Ergma is a decorated physicist who served at the Soviet Institute of Space Research in the 1980s after graduating from Tartu University and Moscow State University cum laude. When she switched to politics as a member of the Res Publica party, Ergma said it was "to defend science."

She said she would continue to advocate for the improvement of the education system if elected president.
"Natural and technical sciences remain rather unpopular with young people in Estonia, but more and more people are required in this field to build up a society based on high-tech.
"I am concerned about the aging teaching staff, since the teacher's profession, particularly in science, is not popular with the young. This is where the state has to step in and make considerable contributions," she said.
Ergma said her scientific background would assist her with "analytical capacity, the ability to work with huge flows of information, the ability to listen and to involve experts in decision-making processes".

She said "time will show" whether Estonia was ready to have a female leader.
For his part, Ilves has said that if elected president he would work toward fostering better cooperation between the new EU members. "Personally, it seems to me that there is no common vision among the new EU members right now on how to go ahead, and there's a clear feeling that the new members ought to do something together," Ilves told public ETV television last week.

Ilves said that even though the Estonian presidency doesn't have far-ranging powers, he has discovered in both his articles in the Estonian media and activity in the European Parliament that the ability to convince people is no less important.
"That is also the role that I've been playing in the European Parliament, to rally these forces, to cope a little better within the European Union, so that we weren't so fragmented there. That's where the ability to convince people counts," Ilves, who is vice chairman of the European Parliament's foreign affairs committee, said.
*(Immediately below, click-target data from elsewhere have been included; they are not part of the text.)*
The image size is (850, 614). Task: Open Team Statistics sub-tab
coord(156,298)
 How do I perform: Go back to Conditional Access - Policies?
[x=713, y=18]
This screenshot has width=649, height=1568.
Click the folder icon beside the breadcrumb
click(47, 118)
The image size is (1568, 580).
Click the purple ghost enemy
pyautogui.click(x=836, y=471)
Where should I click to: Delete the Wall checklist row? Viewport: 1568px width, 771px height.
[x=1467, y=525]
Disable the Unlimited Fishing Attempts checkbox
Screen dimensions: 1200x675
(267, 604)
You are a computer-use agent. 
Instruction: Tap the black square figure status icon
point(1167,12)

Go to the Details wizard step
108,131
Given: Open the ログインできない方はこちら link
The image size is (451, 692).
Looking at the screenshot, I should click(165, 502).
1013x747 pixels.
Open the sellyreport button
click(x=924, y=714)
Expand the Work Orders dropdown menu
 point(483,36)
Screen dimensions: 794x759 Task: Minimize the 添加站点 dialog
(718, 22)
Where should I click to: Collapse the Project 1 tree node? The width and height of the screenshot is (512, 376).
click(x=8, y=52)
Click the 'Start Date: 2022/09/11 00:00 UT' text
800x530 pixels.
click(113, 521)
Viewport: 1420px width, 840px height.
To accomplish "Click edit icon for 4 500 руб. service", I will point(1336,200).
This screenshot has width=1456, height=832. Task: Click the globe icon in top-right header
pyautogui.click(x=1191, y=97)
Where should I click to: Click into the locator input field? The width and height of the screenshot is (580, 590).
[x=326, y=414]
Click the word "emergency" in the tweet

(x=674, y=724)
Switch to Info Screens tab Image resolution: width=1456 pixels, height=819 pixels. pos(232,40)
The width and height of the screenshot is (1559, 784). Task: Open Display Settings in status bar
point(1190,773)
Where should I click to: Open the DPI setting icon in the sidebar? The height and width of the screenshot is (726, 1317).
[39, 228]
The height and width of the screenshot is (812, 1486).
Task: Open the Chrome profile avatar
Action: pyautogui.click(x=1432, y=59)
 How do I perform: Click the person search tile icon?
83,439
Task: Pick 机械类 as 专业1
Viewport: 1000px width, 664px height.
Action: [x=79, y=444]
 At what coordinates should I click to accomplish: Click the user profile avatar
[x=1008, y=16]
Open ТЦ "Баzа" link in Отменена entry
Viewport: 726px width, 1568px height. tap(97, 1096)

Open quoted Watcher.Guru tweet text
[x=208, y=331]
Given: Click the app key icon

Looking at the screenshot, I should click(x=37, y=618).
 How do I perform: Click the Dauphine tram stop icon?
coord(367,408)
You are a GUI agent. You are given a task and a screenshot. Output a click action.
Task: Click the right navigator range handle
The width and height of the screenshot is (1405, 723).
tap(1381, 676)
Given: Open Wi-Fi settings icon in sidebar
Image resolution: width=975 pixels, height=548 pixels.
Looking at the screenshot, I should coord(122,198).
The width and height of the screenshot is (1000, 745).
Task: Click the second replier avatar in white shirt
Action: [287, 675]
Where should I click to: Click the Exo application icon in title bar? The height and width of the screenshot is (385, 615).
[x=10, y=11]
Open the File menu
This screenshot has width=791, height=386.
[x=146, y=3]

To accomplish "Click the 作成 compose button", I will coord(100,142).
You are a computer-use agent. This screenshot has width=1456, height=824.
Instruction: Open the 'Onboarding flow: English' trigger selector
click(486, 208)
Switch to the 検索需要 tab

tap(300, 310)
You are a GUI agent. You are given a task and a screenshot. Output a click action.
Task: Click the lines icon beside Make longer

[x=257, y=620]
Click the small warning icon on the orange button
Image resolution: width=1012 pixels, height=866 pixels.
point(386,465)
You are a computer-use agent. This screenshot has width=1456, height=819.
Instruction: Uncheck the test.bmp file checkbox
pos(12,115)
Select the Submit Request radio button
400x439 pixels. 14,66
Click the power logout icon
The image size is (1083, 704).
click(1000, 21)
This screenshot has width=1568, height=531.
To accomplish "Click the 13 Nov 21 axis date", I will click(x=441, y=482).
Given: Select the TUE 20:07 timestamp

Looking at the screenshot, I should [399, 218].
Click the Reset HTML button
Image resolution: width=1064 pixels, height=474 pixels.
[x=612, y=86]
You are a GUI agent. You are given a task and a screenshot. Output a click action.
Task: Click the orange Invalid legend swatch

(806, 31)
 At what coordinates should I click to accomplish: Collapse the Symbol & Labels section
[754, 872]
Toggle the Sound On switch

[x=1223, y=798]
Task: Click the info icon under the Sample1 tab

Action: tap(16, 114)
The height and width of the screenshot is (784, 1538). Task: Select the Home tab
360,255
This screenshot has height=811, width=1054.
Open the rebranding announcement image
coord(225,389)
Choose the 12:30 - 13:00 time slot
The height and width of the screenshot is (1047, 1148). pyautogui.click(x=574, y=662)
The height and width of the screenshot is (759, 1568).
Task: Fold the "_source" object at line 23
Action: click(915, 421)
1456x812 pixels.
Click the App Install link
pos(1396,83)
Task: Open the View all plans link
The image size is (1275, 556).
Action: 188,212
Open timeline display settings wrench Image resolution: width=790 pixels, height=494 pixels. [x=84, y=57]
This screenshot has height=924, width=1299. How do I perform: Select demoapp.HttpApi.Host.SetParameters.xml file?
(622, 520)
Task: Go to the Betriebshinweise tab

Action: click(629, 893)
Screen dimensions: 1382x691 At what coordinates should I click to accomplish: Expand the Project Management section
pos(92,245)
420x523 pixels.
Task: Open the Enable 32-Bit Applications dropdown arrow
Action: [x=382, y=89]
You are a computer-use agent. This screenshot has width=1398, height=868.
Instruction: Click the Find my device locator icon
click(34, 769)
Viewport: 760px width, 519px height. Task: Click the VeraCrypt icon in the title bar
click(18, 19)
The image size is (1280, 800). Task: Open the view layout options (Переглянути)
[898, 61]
Ilves said he is prepared to stay on as a candidate in the electoral college vote should the parliamentary vote on the president produce no result. If Parliament chooses someone else as head of state, it will be good too because it means that a compromise has been found and the Constitution abided by, said Ilves.
"If it's going to be electoral college, Arnold Ruutel will be the main rival. If it's going to be in parliament, I don't know who the main rival will be," Ilves said, adding that hopefully accord will be reached in parliament.
Parliament will meet on August 28 to vote on the candidates. If it is unable to decide on a leader after two rounds, the decision will fall to an electoral college.